== Given entries
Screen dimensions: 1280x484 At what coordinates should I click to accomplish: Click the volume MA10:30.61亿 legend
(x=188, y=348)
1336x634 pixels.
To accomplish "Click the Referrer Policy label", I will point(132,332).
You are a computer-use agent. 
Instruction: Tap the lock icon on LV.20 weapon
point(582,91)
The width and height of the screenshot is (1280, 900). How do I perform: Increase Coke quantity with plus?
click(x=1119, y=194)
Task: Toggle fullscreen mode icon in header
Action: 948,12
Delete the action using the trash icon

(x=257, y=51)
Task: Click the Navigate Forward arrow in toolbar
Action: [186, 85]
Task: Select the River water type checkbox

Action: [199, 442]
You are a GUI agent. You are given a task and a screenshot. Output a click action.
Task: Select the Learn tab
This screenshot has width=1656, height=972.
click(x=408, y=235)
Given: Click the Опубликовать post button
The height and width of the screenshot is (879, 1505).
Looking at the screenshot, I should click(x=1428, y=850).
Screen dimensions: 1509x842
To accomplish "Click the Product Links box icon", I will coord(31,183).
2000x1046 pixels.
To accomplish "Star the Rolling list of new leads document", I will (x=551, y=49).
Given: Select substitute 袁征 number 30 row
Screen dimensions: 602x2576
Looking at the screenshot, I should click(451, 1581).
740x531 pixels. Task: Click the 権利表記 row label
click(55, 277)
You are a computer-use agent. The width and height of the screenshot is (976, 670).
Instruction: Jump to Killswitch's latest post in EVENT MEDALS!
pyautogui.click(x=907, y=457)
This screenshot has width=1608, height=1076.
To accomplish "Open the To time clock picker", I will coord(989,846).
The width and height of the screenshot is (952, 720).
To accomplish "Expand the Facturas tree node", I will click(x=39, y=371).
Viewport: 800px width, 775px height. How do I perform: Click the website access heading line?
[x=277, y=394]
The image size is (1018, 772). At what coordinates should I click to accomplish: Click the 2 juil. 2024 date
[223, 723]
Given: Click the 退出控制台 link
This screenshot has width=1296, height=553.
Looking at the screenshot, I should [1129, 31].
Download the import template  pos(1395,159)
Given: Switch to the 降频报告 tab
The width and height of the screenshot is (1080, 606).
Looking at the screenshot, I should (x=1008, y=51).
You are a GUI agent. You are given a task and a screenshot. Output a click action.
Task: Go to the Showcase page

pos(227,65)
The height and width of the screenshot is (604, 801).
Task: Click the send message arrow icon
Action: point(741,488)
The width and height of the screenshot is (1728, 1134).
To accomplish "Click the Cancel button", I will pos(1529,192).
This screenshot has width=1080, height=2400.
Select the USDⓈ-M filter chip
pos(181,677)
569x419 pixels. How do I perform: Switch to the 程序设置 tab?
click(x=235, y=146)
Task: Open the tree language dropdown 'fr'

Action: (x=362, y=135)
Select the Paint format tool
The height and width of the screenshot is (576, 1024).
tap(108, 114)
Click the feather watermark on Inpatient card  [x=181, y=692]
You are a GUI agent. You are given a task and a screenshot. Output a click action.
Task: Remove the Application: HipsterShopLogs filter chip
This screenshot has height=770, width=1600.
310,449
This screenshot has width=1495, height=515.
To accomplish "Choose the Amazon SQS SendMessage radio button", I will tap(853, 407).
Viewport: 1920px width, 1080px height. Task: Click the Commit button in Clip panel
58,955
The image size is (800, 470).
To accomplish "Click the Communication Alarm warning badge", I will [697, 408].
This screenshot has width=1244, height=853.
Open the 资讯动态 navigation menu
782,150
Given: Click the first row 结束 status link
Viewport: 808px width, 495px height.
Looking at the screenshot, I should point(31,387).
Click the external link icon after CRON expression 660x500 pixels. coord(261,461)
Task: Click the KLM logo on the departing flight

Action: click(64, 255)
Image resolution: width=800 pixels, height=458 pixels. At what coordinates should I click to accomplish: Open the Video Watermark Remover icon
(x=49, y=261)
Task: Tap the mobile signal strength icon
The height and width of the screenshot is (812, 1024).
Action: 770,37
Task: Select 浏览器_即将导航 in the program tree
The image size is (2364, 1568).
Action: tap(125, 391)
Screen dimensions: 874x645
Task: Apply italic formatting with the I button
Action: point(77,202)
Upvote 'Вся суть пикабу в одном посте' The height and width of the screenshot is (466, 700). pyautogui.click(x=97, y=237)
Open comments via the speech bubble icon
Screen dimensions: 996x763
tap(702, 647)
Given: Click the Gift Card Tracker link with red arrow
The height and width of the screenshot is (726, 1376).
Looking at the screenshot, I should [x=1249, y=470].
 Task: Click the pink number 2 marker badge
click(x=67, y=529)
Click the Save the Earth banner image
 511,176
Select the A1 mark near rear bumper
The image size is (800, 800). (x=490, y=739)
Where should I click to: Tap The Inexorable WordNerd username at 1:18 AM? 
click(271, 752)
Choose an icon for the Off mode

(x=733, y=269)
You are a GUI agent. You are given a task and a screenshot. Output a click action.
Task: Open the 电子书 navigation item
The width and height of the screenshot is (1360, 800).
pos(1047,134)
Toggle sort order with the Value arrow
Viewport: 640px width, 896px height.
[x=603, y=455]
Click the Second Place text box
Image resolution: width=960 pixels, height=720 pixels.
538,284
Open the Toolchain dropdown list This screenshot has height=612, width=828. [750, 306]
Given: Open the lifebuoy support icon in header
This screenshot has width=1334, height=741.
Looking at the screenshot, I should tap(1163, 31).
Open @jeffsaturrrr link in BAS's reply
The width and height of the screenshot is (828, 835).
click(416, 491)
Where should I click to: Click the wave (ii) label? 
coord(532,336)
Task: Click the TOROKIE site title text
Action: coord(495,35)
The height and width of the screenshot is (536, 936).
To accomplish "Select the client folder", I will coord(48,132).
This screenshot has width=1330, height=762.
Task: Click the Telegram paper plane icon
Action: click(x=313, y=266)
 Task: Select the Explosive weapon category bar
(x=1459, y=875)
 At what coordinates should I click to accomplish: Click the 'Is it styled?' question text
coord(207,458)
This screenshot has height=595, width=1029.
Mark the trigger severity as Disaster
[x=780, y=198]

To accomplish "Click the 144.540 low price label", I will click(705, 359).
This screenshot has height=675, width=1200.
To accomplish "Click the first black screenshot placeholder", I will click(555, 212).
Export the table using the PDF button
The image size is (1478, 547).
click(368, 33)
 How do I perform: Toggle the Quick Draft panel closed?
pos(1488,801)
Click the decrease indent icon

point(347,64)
====
What you are asked to do
Word for word, copy out all the data given above.

Exercise answer
Screen dimensions: 1280x484 At what coordinates should I click to accomplish: Click the volume MA10:30.61亿 legend
(x=188, y=348)
1336x634 pixels.
To accomplish "Click the Referrer Policy label", I will point(132,332).
You are a computer-use agent. 
Instruction: Tap the lock icon on LV.20 weapon
point(582,91)
The width and height of the screenshot is (1280, 900). How do I perform: Increase Coke quantity with plus?
click(x=1119, y=194)
Task: Toggle fullscreen mode icon in header
Action: 948,12
Delete the action using the trash icon

(x=257, y=51)
Task: Click the Navigate Forward arrow in toolbar
Action: [186, 85]
Task: Select the River water type checkbox

Action: [199, 442]
You are a GUI agent. You are given a task and a screenshot. Output a click action.
Task: Select the Learn tab
This screenshot has width=1656, height=972.
click(x=408, y=235)
Given: Click the Опубликовать post button
The height and width of the screenshot is (879, 1505).
Looking at the screenshot, I should click(x=1428, y=850).
Screen dimensions: 1509x842
To accomplish "Click the Product Links box icon", I will coord(31,183).
2000x1046 pixels.
To accomplish "Star the Rolling list of new leads document", I will (x=551, y=49).
Given: Select substitute 袁征 number 30 row
Screen dimensions: 602x2576
Looking at the screenshot, I should click(451, 1581).
740x531 pixels. Task: Click the 権利表記 row label
click(55, 277)
You are a computer-use agent. The width and height of the screenshot is (976, 670).
Instruction: Jump to Killswitch's latest post in EVENT MEDALS!
pyautogui.click(x=907, y=457)
This screenshot has width=1608, height=1076.
To accomplish "Open the To time clock picker", I will coord(989,846).
The width and height of the screenshot is (952, 720).
To accomplish "Expand the Facturas tree node", I will click(x=39, y=371).
Viewport: 800px width, 775px height. How do I perform: Click the website access heading line?
[x=277, y=394]
The image size is (1018, 772). At what coordinates should I click to accomplish: Click the 2 juil. 2024 date
[223, 723]
Given: Click the 退出控制台 link
This screenshot has width=1296, height=553.
Looking at the screenshot, I should [1129, 31].
Download the import template  pos(1395,159)
Given: Switch to the 降频报告 tab
The width and height of the screenshot is (1080, 606).
Looking at the screenshot, I should (x=1008, y=51).
You are a GUI agent. You are given a task and a screenshot. Output a click action.
Task: Go to the Showcase page

pos(227,65)
The height and width of the screenshot is (604, 801).
Task: Click the send message arrow icon
Action: point(741,488)
The width and height of the screenshot is (1728, 1134).
To accomplish "Click the Cancel button", I will pos(1529,192).
This screenshot has width=1080, height=2400.
Select the USDⓈ-M filter chip
pos(181,677)
569x419 pixels. How do I perform: Switch to the 程序设置 tab?
click(x=235, y=146)
Task: Open the tree language dropdown 'fr'

Action: (x=362, y=135)
Select the Paint format tool
The height and width of the screenshot is (576, 1024).
tap(108, 114)
Click the feather watermark on Inpatient card  [x=181, y=692]
You are a GUI agent. You are given a task and a screenshot. Output a click action.
Task: Remove the Application: HipsterShopLogs filter chip
This screenshot has height=770, width=1600.
310,449
This screenshot has width=1495, height=515.
To accomplish "Choose the Amazon SQS SendMessage radio button", I will tap(853, 407).
Viewport: 1920px width, 1080px height. Task: Click the Commit button in Clip panel
58,955
The image size is (800, 470).
To accomplish "Click the Communication Alarm warning badge", I will [697, 408].
This screenshot has width=1244, height=853.
Open the 资讯动态 navigation menu
782,150
Given: Click the first row 结束 status link
Viewport: 808px width, 495px height.
Looking at the screenshot, I should point(31,387).
Click the external link icon after CRON expression 660x500 pixels. coord(261,461)
Task: Click the KLM logo on the departing flight

Action: click(64, 255)
Image resolution: width=800 pixels, height=458 pixels. At what coordinates should I click to accomplish: Open the Video Watermark Remover icon
(x=49, y=261)
Task: Tap the mobile signal strength icon
The height and width of the screenshot is (812, 1024).
Action: 770,37
Task: Select 浏览器_即将导航 in the program tree
The image size is (2364, 1568).
Action: tap(125, 391)
Screen dimensions: 874x645
Task: Apply italic formatting with the I button
Action: point(77,202)
Upvote 'Вся суть пикабу в одном посте' The height and width of the screenshot is (466, 700). pyautogui.click(x=97, y=237)
Open comments via the speech bubble icon
Screen dimensions: 996x763
tap(702, 647)
Given: Click the Gift Card Tracker link with red arrow
The height and width of the screenshot is (726, 1376).
Looking at the screenshot, I should [x=1249, y=470].
 Task: Click the pink number 2 marker badge
click(x=67, y=529)
Click the Save the Earth banner image
 511,176
Select the A1 mark near rear bumper
The image size is (800, 800). (x=490, y=739)
Where should I click to: Tap The Inexorable WordNerd username at 1:18 AM? 
click(271, 752)
Choose an icon for the Off mode

(x=733, y=269)
You are a GUI agent. You are given a task and a screenshot. Output a click action.
Task: Open the 电子书 navigation item
The width and height of the screenshot is (1360, 800).
pos(1047,134)
Toggle sort order with the Value arrow
Viewport: 640px width, 896px height.
[x=603, y=455]
Click the Second Place text box
Image resolution: width=960 pixels, height=720 pixels.
538,284
Open the Toolchain dropdown list This screenshot has height=612, width=828. [750, 306]
Given: Open the lifebuoy support icon in header
This screenshot has width=1334, height=741.
Looking at the screenshot, I should tap(1163, 31).
Open @jeffsaturrrr link in BAS's reply
The width and height of the screenshot is (828, 835).
click(416, 491)
Where should I click to: Click the wave (ii) label? 
coord(532,336)
Task: Click the TOROKIE site title text
Action: coord(495,35)
The height and width of the screenshot is (536, 936).
To accomplish "Select the client folder", I will coord(48,132).
This screenshot has width=1330, height=762.
Task: Click the Telegram paper plane icon
Action: click(x=313, y=266)
 Task: Select the Explosive weapon category bar
(x=1459, y=875)
 At what coordinates should I click to accomplish: Click the 'Is it styled?' question text
coord(207,458)
This screenshot has height=595, width=1029.
Mark the trigger severity as Disaster
[x=780, y=198]

To accomplish "Click the 144.540 low price label", I will click(705, 359).
This screenshot has height=675, width=1200.
To accomplish "Click the first black screenshot placeholder", I will click(555, 212).
Export the table using the PDF button
The image size is (1478, 547).
click(368, 33)
 How do I perform: Toggle the Quick Draft panel closed?
pos(1488,801)
Click the decrease indent icon

point(347,64)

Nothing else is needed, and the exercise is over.